Le verger pâturé, un écosystème qui fonctionne
Un arboriculteur bio m’a raconté l’histoire de ses recherches pour réintroduire des animaux sous les arbres, pour réactiver la flore microbienne, briser le cycle des parasites dans le sol et retrouver ainsi les équilibres naturels des sols. Ce projet de reconstitution de l’agroécosystème, ce souci pour la vie permanente du sol, permettent au producteur de sortir d’une certaine logique bio classique.

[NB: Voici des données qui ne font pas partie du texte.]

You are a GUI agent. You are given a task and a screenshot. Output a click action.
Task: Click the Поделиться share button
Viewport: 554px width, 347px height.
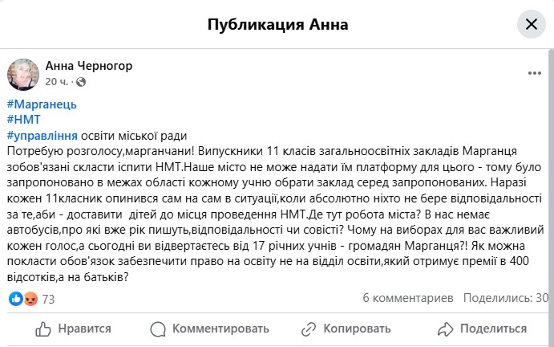(x=483, y=329)
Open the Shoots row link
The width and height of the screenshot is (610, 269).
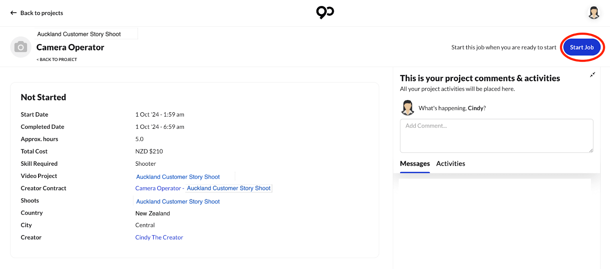pyautogui.click(x=178, y=201)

Ainsi, le producteur laisse paître dans ses vergers des moutons de la race Shropshire. C’est une race ancienne, adaptée aux vergers puisqu’elle ne s’attaque pas à l’écorce, ne monte pas aux arbres. Ce qui concourt à une bonne efficience énergétique de la production agricole.
On observe des résultats très positifs puisque le travail des moutons fait gagner près de cent heures de main-d’oeuvre ou de machine par hectare. De plus, la mise en place d’un verger durable avec des animaux domestiques a permis un arrêt des engrais, une diminution des interventions phytosanitaires, une augmentation des productions.
En développant ce principe, les oies ou les poules peuvent compléter le travail des moutons; elles avalent les fruits véreux ou malades qui jonchent le sol des pommiers, et suppriment ainsi la première ou la dernière génération de chenilles, larves, asticots. Une bonne complémentarité s’instaure entre oies et moutons, ces derniers tondent l’herbe afin que les oisons ne se perdent pas, et créent des biotopes favorables aux couvaisons et à la circulation abritée des jeunes anatidés.